The cumulative hazard ratio analysis results indicate that abnormal iron levels, poor nutritional status (as indicated by PNI scores), and being female have a negative impact on the survival of older GCSs over a five-year follow-up period. These factors should be considered as predictors of survival in this specific population. This finding contrasts with that of a previous study that analyzed gastric cancer patients from 1992 to 2019, revealing that men had twice the mortality risk compared to women [41]. However, an analysis of time-to-diagnosis relative survival by race found that non-Hispanic Asian/Pacific Islanders male gastric cancer patients aged 65 and older had a lower five-year survival rate (20.1%) than females (15.4%) [22]. This difference is attributed to a lower incidence of local and regional staging in older women (57.2%) than in older men (60.6%) among non-Hispanic Asian/Pacific Islanders [22]. The gender disparities in outcomes have been explained by previous studies that have highlighted the role of intrinsic exposures or environmental risk factors, including female hormones [42, 43]. The existing cancer survivorship policies lack age and gender specificity, highlighting the need for tailored policies that reflect the characteristics of cancer survivors and influence treatment outcomes specific to the type of cancer. Predictive models utilizing big data can contribute to the refinement of these policies.
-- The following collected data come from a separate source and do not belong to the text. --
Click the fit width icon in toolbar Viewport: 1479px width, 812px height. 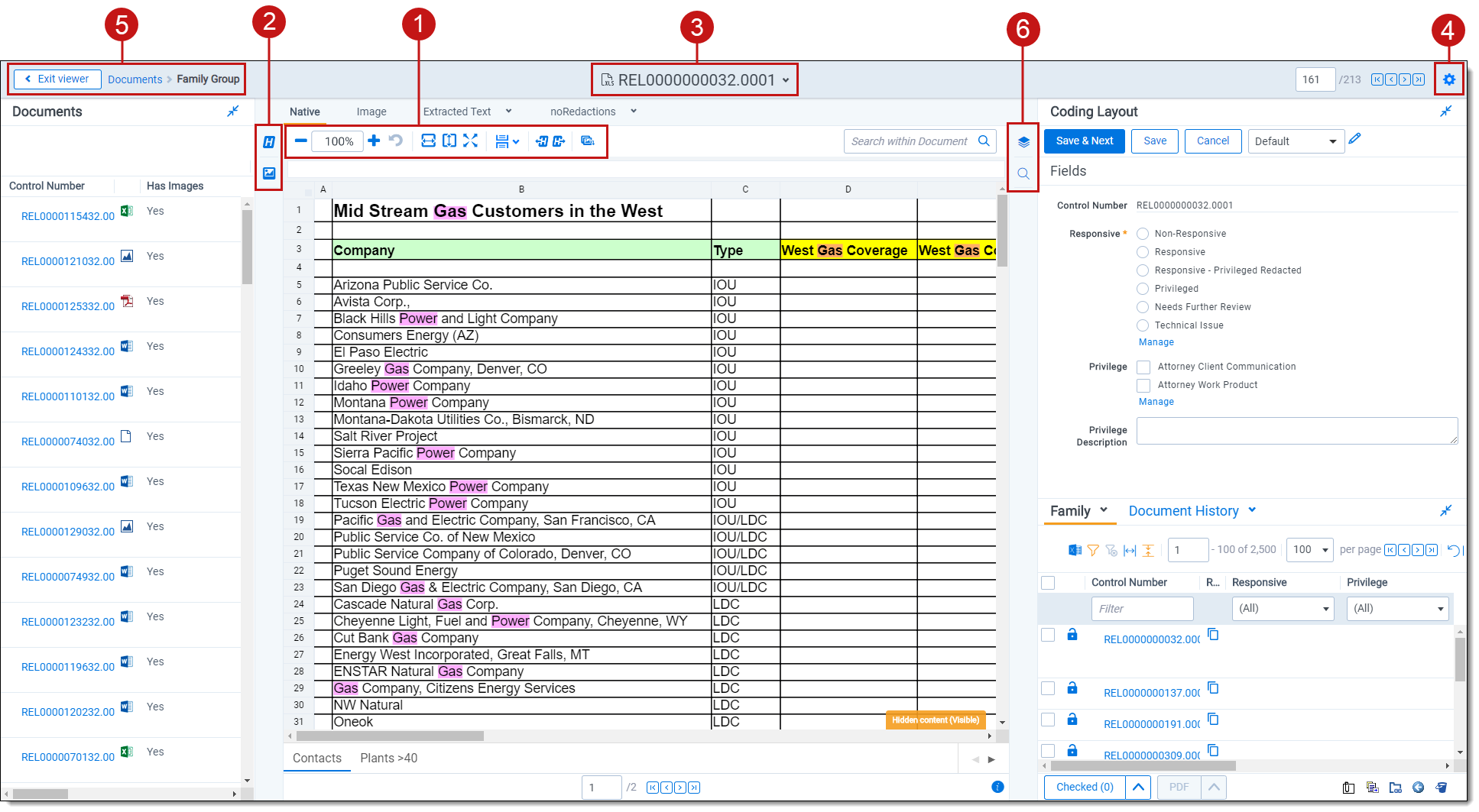(428, 141)
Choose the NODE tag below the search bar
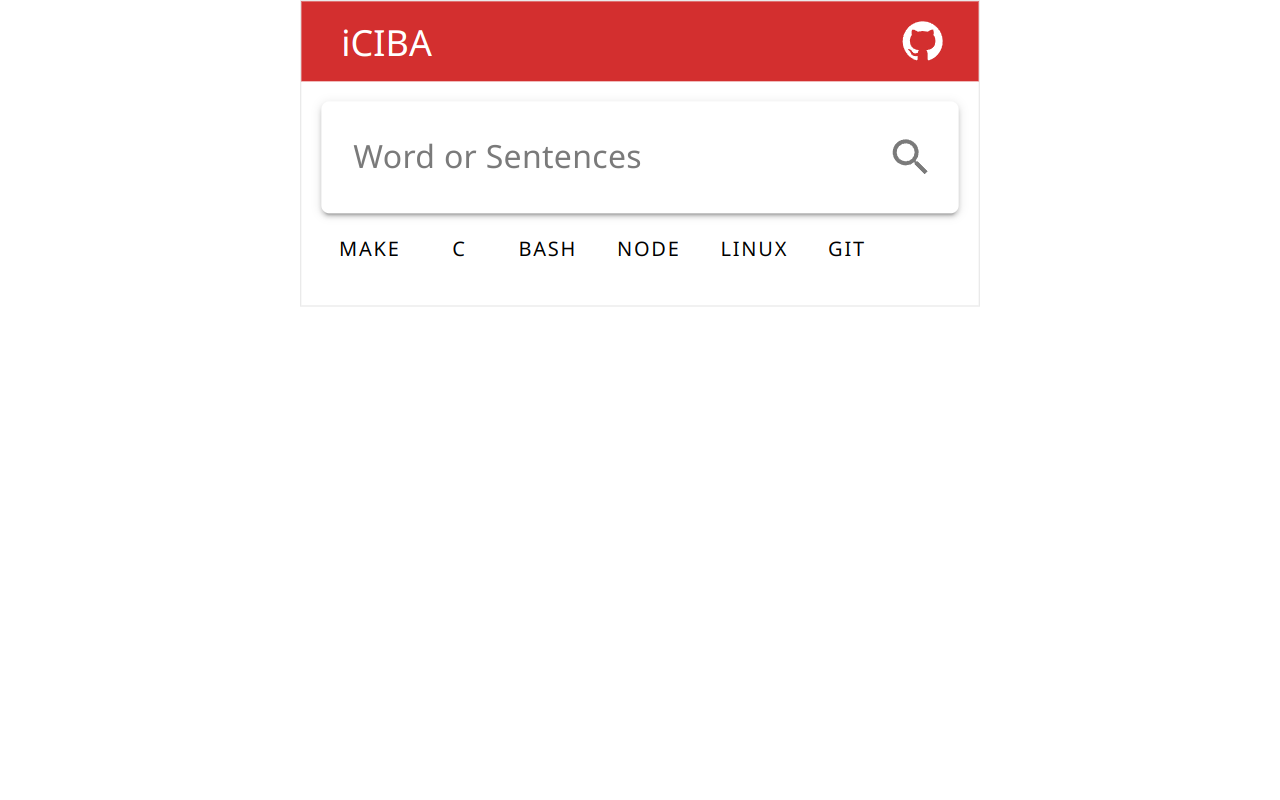The image size is (1280, 800). coord(648,249)
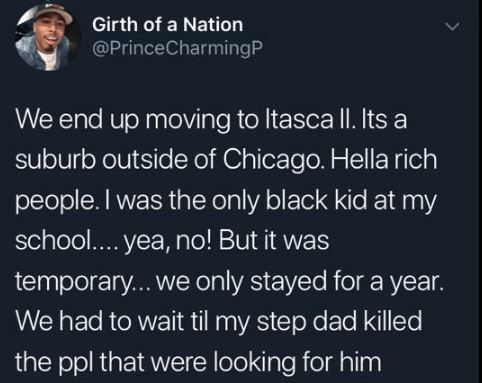Click the cap on the avatar photo
The height and width of the screenshot is (383, 482).
click(x=53, y=13)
There are several limitations to this study. First, the retrospective design makes it potentially inaccurate when measuring all late effects. Assessment of late effects relies on tests performed when patients report symptoms or as recommended by follow-up protocols, which may not provide a comprehensive picture of all patients. In addition, the study only focused on long-term late effects of 5 years or more post-diagnosis, making it difficult to identify the correlation of late effects within 5 years. Conducting a prospective survey study to identify late effects in older GCSs could overcome this limitation and provide more comprehensive data. It may also be helpful to identify additional diagnoses or reasons for ED visits more than five years post-diagnosis to identify any late effects not defined by the NCCN, and to monitor symptoms seen in the older GCS population. Second, the generalizability of our findings is limited. This study was conducted in South Korea, where National Health Insurance coverage, which pays for cancer-related treatment, only extends up to five years post-diagnosis. Therefore, the transition from National Health Insurance to private health insurance may result in financial burdens related to medical payments, which may lead to fewer hospital visits. To address this limitation, future studies should consider using National Health Insurance data to examine late effects more comprehensively. Despite these limitations, this study's novelty lies in identifying not only how the long-term late effects experienced by older GCSs differ from those of younger GCSs, but also which long-term late effect factors affect survival in older GCSs.

Conclusions

Increasing advancements in medical technology are anticipated to result in a larger population of older cancer survivors. Alongside the goal of improving treatment outcomes, recent healthcare objectives aim to support the successful reintegration of individuals into their daily lives after completing cancer treatment. This retrospective study focused specifically on older GCSs—a significant demographic—and aimed to identify the characteristics of long-term complications experienced by this population. By identifying these distinct factors, the study provides a foundation for the development of personalized survivorship care protocols that consider gender, nutritional status, and age. Furthermore, the findings can inform policy recommendations for targeted cancer survivorship care, ultimately leading to improved QOL for older GCSs.